The King’s Arms 11th and 12th July 2022

MANCHESTER FRINGE FESTIVAL

PATIENT 4620

Written and directed by Victoria Snaith

The Crypt, St Phillips, Salford

Saturday lunchtime is as good a time as any for a wander around a pitch black church crypt doubling up as a contemporary art museum and a mental hospital. Donning headphones and entering the exhibition Director Victoria Snaith is charmingly optimistic about the experience though does warn us all to not fiddle with the controls and watch our heads on the low arches in the gloomy but rather dreamy crypt.

Wandering around the exhibition we learn about the fragile 1920s artist Gretel Sauerbrot and her alcoholic brother Hansel. It quickly becomes clear that these are two seriously damaged individuals but by WW1 or something more unworldly…even more unspeakably horrible? Are the clues in the art itself or perhaps in what we hear as museum recording and something more sinister start to overlap?

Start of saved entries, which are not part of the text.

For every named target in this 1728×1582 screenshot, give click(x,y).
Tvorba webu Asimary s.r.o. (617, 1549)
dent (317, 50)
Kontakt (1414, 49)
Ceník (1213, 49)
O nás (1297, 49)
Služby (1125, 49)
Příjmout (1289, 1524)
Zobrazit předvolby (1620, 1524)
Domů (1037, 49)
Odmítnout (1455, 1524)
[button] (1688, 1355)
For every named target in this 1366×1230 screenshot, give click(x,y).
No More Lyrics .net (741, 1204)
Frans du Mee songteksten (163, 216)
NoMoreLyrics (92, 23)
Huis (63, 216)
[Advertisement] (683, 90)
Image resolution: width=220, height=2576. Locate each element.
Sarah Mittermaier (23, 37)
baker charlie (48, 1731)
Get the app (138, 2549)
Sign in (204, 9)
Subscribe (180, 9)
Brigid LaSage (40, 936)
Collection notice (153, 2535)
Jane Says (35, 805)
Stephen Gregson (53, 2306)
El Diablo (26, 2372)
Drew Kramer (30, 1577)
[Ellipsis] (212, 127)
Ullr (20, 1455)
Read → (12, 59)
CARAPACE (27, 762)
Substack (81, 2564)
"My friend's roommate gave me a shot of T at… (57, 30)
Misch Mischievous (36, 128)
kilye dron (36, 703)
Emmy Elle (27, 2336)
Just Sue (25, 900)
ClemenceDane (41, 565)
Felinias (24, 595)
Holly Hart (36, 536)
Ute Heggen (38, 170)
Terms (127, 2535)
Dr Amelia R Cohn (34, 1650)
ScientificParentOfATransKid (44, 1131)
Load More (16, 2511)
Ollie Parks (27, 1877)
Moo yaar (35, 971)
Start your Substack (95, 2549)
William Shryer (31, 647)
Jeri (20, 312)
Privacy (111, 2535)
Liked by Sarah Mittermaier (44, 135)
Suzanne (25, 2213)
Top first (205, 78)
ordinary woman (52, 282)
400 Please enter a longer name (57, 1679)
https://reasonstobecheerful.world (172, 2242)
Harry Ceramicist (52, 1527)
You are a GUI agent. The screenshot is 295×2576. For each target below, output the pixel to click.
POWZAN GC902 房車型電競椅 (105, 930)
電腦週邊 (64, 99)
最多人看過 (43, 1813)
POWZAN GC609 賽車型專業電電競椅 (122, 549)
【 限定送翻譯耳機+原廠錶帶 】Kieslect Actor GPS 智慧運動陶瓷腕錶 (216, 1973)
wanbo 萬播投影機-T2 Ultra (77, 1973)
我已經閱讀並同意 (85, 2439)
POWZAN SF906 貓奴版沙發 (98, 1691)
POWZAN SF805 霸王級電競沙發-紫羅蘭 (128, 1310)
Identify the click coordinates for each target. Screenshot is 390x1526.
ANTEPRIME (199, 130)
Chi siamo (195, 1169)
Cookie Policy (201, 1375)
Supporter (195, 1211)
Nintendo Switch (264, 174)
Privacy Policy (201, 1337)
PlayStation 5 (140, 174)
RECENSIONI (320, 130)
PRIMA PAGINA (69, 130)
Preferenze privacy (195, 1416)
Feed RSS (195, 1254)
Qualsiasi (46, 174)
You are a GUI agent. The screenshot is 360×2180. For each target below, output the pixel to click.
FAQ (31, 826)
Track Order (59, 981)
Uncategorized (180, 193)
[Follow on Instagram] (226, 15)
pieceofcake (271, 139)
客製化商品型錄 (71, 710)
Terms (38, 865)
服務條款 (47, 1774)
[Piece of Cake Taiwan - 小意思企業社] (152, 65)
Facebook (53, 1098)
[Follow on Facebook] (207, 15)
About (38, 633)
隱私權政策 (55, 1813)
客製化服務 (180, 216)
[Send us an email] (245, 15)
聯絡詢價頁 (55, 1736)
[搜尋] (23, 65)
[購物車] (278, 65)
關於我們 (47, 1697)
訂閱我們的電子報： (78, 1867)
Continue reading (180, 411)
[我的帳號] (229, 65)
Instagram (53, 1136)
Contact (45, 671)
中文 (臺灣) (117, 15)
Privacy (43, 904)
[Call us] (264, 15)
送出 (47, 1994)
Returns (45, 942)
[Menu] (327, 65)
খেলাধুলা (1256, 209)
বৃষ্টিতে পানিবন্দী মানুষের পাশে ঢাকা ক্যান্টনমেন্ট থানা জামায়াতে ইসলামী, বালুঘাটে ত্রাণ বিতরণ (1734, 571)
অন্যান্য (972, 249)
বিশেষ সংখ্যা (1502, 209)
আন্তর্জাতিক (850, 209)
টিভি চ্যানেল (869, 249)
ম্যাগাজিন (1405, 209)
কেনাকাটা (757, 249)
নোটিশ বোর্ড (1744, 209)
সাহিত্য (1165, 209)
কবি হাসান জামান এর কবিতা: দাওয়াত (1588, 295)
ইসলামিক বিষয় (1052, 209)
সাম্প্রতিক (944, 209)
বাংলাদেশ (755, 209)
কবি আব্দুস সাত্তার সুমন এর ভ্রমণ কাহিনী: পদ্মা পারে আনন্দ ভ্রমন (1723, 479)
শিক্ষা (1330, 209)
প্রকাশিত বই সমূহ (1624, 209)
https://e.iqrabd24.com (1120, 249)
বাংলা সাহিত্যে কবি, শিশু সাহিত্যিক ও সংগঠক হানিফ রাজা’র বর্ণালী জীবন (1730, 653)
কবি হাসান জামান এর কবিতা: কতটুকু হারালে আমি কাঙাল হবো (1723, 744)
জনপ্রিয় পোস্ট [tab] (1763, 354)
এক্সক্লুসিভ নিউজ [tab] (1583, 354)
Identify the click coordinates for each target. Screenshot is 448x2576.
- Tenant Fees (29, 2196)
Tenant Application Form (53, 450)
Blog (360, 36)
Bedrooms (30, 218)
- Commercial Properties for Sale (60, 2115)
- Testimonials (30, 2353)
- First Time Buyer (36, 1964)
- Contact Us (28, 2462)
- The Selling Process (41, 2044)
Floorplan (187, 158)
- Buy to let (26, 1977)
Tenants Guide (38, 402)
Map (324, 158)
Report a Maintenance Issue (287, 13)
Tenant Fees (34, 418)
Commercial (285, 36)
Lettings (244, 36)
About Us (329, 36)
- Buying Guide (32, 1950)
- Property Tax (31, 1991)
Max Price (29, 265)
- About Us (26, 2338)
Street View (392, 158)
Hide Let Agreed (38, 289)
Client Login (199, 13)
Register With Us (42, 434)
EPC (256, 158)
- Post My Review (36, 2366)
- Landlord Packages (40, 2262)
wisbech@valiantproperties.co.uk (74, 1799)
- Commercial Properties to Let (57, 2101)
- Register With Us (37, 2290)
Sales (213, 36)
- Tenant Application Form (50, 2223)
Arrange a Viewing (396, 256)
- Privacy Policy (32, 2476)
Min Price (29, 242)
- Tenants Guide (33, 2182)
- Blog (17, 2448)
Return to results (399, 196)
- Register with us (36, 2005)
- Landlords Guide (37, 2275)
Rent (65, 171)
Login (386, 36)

Things are going swimmingly so far with a delicious hint of impending dénouement and horror beckoning round the next dark corner. Then suddenly the mood fractures with the appearance of a rather unorthodox psychiatrist (Robb Wildash) who may well be an wandering patient- and if he isn’t he certainly should be. One should never introduce oneself with a description of how you castrated yourself in a forest and then attempt to medicate your stunned patients with skittles and lemon drops without checking if they are diabetic.

There are some moments of genuine discomfort and potential scare. However this is a piece of immersive theatre that sadly loses pace as it shifts from auditory storytelling into theatre. The room I was waiting for never materialized and I felt entertained but strangely cheated by never catching a real glimpse of the crazed and tragic Gretel in this thoughtful twist on the famous folk tale.